Sin desconocer esa realidad que debe ser superada por la determinación política, lo que no deben hacer las autoridades es discriminar a sus socios comerciales estableciendo normas (voluntarias), reglamentos (obligatorios) o procedimientos de evaluación de la conformidad que dificulten el intercambio mediante la creación de trabas o murallas normativas que pretenden impedir u obstaculizar la entrada de productos que compiten con los de la industria nacional. Por otro lado, si bien se reconoce el derecho de todos los países de aplicar medidas para alcanzar objetivos normativos legítimos (protección de la salud y la seguridad de las personas o la protección del medio ambiente), ese derecho ha sido más eficientemente aprovechado por los grandes bloques comerciales liderados por países desarrollados. Ellos continúan erigiendo enormes murallas de requisitos y exigencias que dificultan la entrada a sus mercados de los productos de naciones que carecen de una infraestructura de calidad robusta y reconocida.
En todo caso, los organismos de normalización, como lo es el INDOCAL, existen para organizar el proceso de normalización nacional, atendiendo a las necesidades de los diversos grupos de interés y satisfaciendo los requisitos de la institucionalidad internacional en el tema. Su trabajo se ve entorpecido porque una gran cantidad de empresas no están en condiciones de cumplir las normas o las de mayor poder relativo pretenden normas hechas a la medida; los servicios de inspección y fiscalización del gobierno con frecuencia no están en condiciones de ser garantes de la calidad certificada y, por último, los mismos consumidores carecen del conocimiento o del interés para impulsar y canalizar sus propias exigencias en este sentido.

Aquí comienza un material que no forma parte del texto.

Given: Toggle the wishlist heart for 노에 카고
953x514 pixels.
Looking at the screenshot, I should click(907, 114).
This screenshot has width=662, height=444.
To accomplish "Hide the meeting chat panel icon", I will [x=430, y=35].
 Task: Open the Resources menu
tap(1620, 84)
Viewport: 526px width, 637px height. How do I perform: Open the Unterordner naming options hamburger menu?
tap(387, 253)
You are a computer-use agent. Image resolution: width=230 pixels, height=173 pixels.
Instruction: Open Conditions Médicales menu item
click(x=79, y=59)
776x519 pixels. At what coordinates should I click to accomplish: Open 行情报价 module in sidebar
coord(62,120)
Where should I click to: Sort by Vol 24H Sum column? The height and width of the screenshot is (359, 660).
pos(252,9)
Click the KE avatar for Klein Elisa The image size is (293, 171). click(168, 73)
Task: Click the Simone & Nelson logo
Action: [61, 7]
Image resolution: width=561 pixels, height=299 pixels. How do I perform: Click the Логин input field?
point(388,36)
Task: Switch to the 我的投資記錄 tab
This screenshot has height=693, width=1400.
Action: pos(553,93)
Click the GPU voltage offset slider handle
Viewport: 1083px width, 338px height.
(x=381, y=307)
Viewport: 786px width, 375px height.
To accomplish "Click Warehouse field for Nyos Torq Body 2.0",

¿Cómo aplicaríamos aquí un estándar de venta de alimentos en las calles? ¿Cómo podrían las autoridades asegurar de manera permanente y confiable que las diversas marcas de leche y embutidos cumplan con los requerimientos de proteína y contenidos de grasas establecidos en las normas? ¿Cómo aseguramos que los diabéticos compren pan verdaderamente integral y no en su lugar un pan comercial que además sigue siendo preparado con bromato de potasio, un mejorante de la harina altamente perjudicial para salud en determinadas cantidades? ¿Por qué seguimos vendiendo leche en polvo a granel? ¿Por qué se vende leche líquida sin las debidas certificaciones de calidad? ¿Por qué carecemos de laboratorios con patrones trazables para evaluar la conformidad con las normas ASTM de productos como las varillas y el cemento, que sabemos son elementos no despreciables de la resiliencia nacional ante fenómenos naturales o actos humanos desalmados?
Los gobiernos están en el deber de rectificar estas y decenas de muchas otras situaciones preocupantes creando y fortaleciendo sus infraestructuras de calidad. Terminando la segunda década del siglo XXI deberíamos ya a comenzar a satisfacer de manera creíble las demandas y requerimientos de la globalización y del sistema de comercio multilateral, protegiendo al mismo tiempo a nuestros ciudadanos de los productos y servicios inseguros o de mala calidad, sean estos importados o de fabricación nacional.